Union Pushes Day Care Diktat

They operate under names like Granny’s Junction. Inside, among cubbies for winter coats, boxes of Legos and kitchen tables surrounded by booster seats, they offer a lifeline to millions of working mothers and fathers.

The nation’s home-based child care providers represent millions of single business owners — women, mostly — whose entrepreneurial spirit and operating ingenuity are surpassed only by their willingness to clean the noses and backsides of other people’s children.

In Michigan, roughly 40,000 such day care owners were perhaps too busy changing diapers, reading stories and making lunches to notice a random piece of mail in which they were invited to declare themselves unionized state employees.

Obviously, a private business owner cannot be an employee of the government. But the American Federation of State, County and Municipal Employees (AFSCME) couldn’t resist the lure of so many potential dues-paying members.

So AFSCME hatched a grand scheme. Suppose you declare that any child care provider whose clients receive state subsidies for day care are considered employees of the state? You’d instantly have 40,000 new state employees to add to the rolls of union membership.

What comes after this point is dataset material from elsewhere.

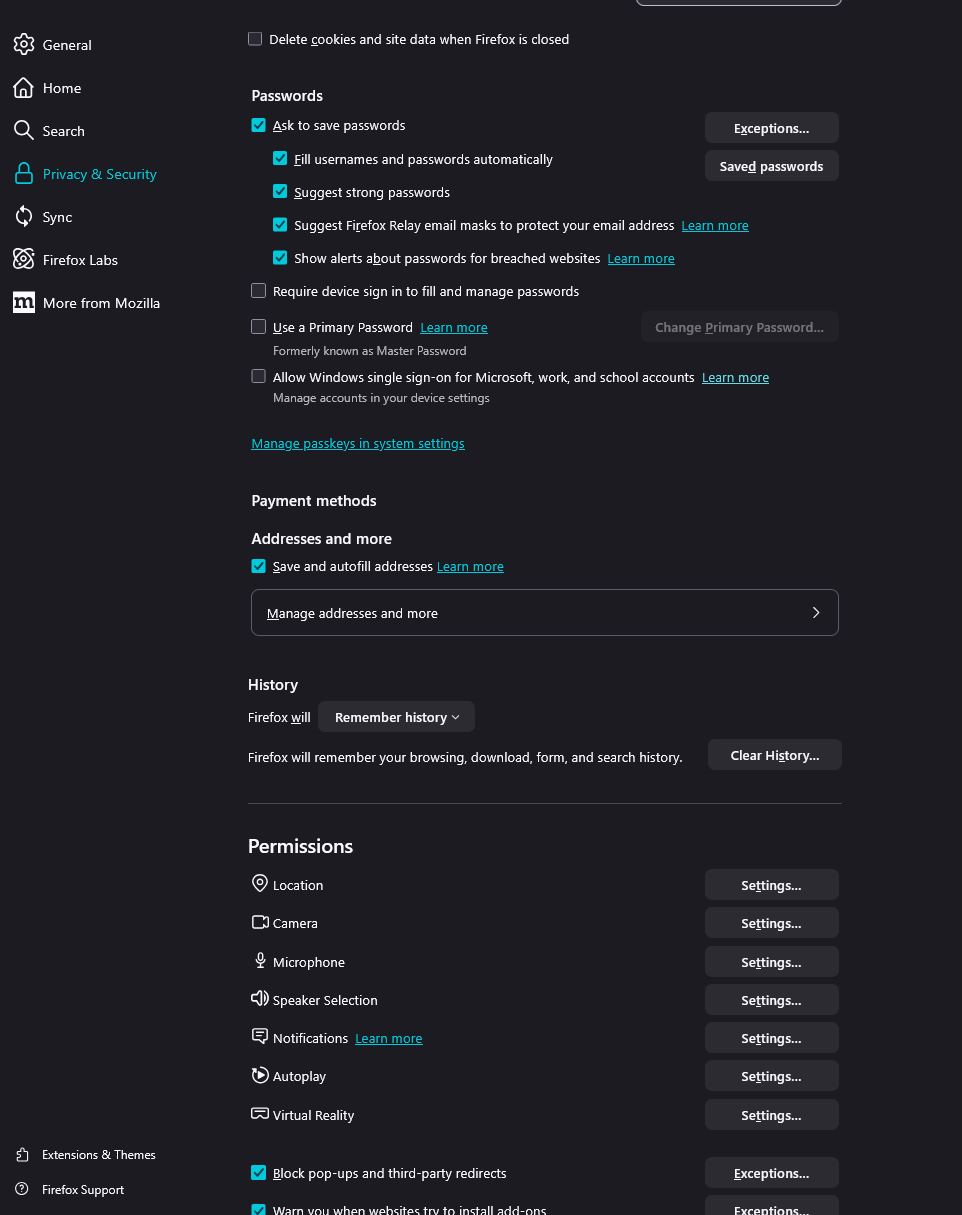This screenshot has height=1215, width=962.
Task: Uncheck Ask to save passwords
Action: click(259, 126)
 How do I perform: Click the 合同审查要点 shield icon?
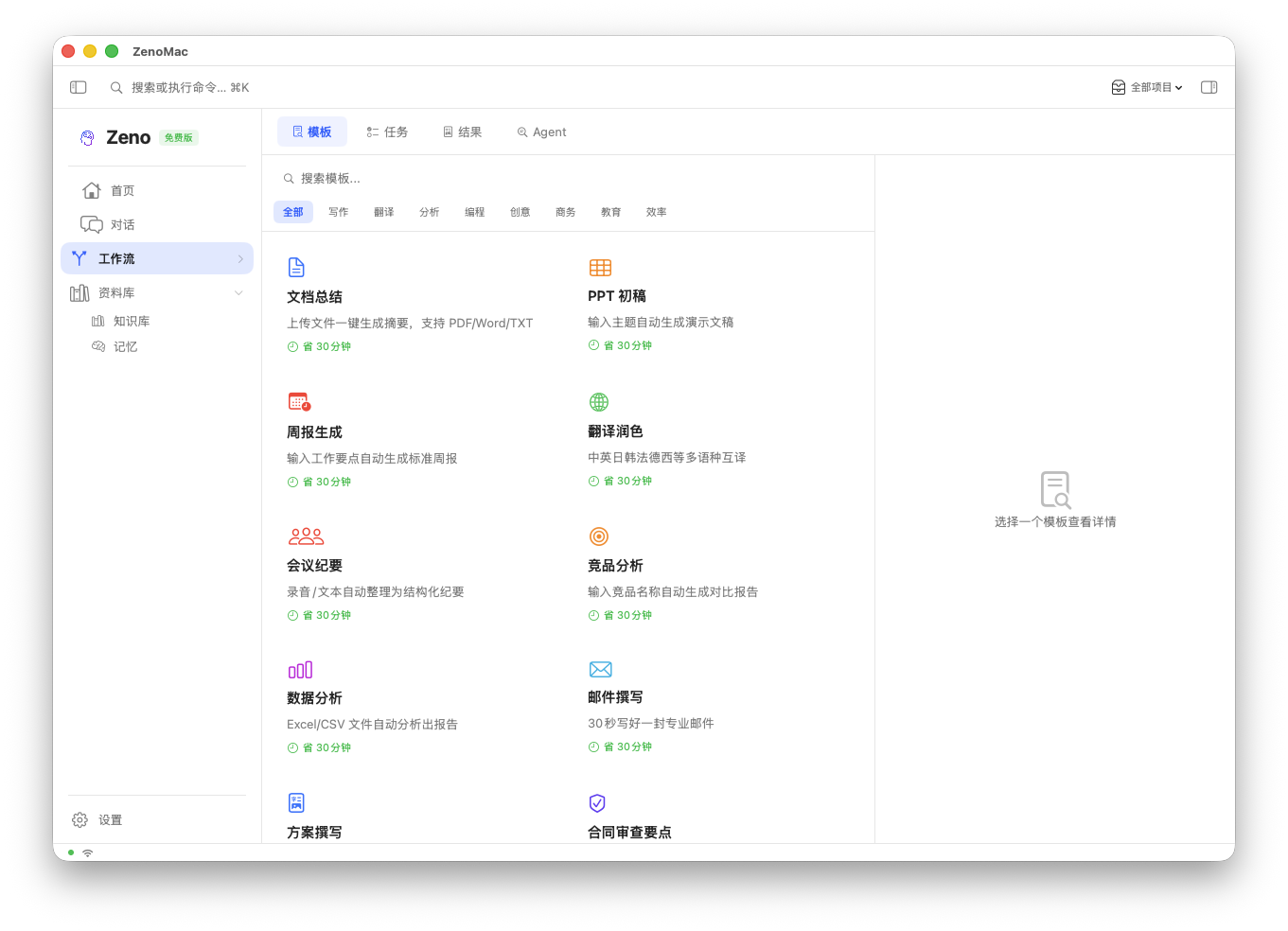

Follow the union’s logic: Say you own and operate Granny’s Junction Daycare. A few of your clients attend job-retraining programs that qualify them for subsidized child care benefits. Along with the money that is paid directly to you from these clients, you receive a check each month from the state to pay some of their expenses.

This makes you … wait for it … a state employee. “Close enough for government work” never rang so true.

To accomplish this surreptitious unionization effort, Michigan’s Department of Human Services (DHS) formed an agency called the Michigan Home Based Child Care Council (MHBCCC). This agency does exactly nothing. In fact, it isn’t even funded by the Michigan Legislature. But MHBCCC is an entity against which a union may organize.

Enter AFSCME’s new “faux” union, Child Care Workers Together (CCWT). The new union sends election ballots to those 40,000 potential members (formerly known as small-business owners), encouraging them to unionize. About 6,000 ballots are returned. Interestingly, more than 5,000 favor joining the union, while only 475 oppose it. The other 34,000 threw the thing away, assuming they couldn’t possibly need a union — or be eligible to join one — since they own and operate private businesses.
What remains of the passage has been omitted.